### Your assignment
Could you write out the records below exactly as they appear?

### Material for the task
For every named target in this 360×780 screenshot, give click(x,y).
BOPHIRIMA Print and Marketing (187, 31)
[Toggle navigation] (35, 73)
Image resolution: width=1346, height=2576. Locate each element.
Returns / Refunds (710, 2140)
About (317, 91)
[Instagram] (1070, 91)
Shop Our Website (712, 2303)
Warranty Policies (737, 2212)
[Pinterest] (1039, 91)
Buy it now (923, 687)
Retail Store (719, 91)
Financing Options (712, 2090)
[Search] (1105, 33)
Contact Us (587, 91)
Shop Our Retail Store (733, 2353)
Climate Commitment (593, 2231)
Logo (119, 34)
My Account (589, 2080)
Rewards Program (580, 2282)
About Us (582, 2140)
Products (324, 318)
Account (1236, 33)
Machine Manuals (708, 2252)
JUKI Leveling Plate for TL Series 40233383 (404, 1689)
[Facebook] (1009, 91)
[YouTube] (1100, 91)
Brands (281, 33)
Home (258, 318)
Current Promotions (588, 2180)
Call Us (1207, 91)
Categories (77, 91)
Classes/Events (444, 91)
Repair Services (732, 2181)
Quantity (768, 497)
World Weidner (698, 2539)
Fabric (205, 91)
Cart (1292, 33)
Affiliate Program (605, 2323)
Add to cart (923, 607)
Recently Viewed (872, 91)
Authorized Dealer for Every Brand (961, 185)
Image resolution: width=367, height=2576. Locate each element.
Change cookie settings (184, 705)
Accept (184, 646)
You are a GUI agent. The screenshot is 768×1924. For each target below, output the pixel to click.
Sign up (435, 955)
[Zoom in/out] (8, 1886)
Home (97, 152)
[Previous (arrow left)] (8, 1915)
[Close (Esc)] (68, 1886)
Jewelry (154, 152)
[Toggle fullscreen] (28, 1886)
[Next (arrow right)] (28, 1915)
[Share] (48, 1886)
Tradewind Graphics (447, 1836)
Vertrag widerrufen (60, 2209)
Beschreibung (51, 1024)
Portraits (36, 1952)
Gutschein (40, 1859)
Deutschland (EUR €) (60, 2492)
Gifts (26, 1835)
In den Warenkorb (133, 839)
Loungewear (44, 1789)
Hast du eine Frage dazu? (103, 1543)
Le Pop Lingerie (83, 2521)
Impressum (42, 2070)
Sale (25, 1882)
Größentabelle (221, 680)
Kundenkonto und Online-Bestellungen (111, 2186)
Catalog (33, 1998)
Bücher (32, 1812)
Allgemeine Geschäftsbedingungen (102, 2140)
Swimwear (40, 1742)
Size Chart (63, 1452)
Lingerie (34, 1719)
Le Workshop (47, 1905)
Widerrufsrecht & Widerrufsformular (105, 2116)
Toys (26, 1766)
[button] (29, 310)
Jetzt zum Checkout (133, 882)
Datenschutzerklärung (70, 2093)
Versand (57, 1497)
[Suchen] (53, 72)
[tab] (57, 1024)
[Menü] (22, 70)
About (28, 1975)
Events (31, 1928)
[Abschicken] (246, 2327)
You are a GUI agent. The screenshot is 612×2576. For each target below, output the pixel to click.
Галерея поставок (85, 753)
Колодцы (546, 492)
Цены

### Answer section
For every named target in this 360×780 screenshot, give click(x,y).
BOPHIRIMA Print and Marketing (187, 31)
[Toggle navigation] (35, 73)
Image resolution: width=1346, height=2576. Locate each element.
Returns / Refunds (710, 2140)
About (317, 91)
[Instagram] (1070, 91)
Shop Our Website (712, 2303)
Warranty Policies (737, 2212)
[Pinterest] (1039, 91)
Buy it now (923, 687)
Retail Store (719, 91)
Financing Options (712, 2090)
[Search] (1105, 33)
Contact Us (587, 91)
Shop Our Retail Store (733, 2353)
Climate Commitment (593, 2231)
Logo (119, 34)
My Account (589, 2080)
Rewards Program (580, 2282)
About Us (582, 2140)
Products (324, 318)
Account (1236, 33)
Machine Manuals (708, 2252)
JUKI Leveling Plate for TL Series 40233383 (404, 1689)
[Facebook] (1009, 91)
[YouTube] (1100, 91)
Brands (281, 33)
Home (258, 318)
Current Promotions (588, 2180)
Call Us (1207, 91)
Categories (77, 91)
Classes/Events (444, 91)
Repair Services (732, 2181)
Quantity (768, 497)
World Weidner (698, 2539)
Fabric (205, 91)
Cart (1292, 33)
Affiliate Program (605, 2323)
Add to cart (923, 607)
Recently Viewed (872, 91)
Authorized Dealer for Every Brand (961, 185)
Image resolution: width=367, height=2576. Locate each element.
Change cookie settings (184, 705)
Accept (184, 646)
You are a GUI agent. The screenshot is 768×1924. For each target below, output the pixel to click.
Sign up (435, 955)
[Zoom in/out] (8, 1886)
Home (97, 152)
[Previous (arrow left)] (8, 1915)
[Close (Esc)] (68, 1886)
Jewelry (154, 152)
[Toggle fullscreen] (28, 1886)
[Next (arrow right)] (28, 1915)
[Share] (48, 1886)
Tradewind Graphics (447, 1836)
Vertrag widerrufen (60, 2209)
Beschreibung (51, 1024)
Portraits (36, 1952)
Gutschein (40, 1859)
Deutschland (EUR €) (60, 2492)
Gifts (26, 1835)
In den Warenkorb (133, 839)
Loungewear (44, 1789)
Hast du eine Frage dazu? (103, 1543)
Le Pop Lingerie (83, 2521)
Impressum (42, 2070)
Sale (25, 1882)
Größentabelle (221, 680)
Kundenkonto und Online-Bestellungen (111, 2186)
Catalog (33, 1998)
Bücher (32, 1812)
Allgemeine Geschäftsbedingungen (102, 2140)
Swimwear (40, 1742)
Size Chart (63, 1452)
Lingerie (34, 1719)
Le Workshop (47, 1905)
Widerrufsrecht & Widerrufsformular (105, 2116)
Toys (26, 1766)
[button] (29, 310)
Jetzt zum Checkout (133, 882)
Datenschutzerklärung (70, 2093)
Versand (57, 1497)
[Suchen] (53, 72)
[tab] (57, 1024)
[Menü] (22, 70)
About (28, 1975)
Events (31, 1928)
[Abschicken] (246, 2327)
You are a GUI agent. The screenshot is 612×2576. For each target below, output the pixel to click.
Галерея поставок (85, 753)
Колодцы (546, 492)
Цены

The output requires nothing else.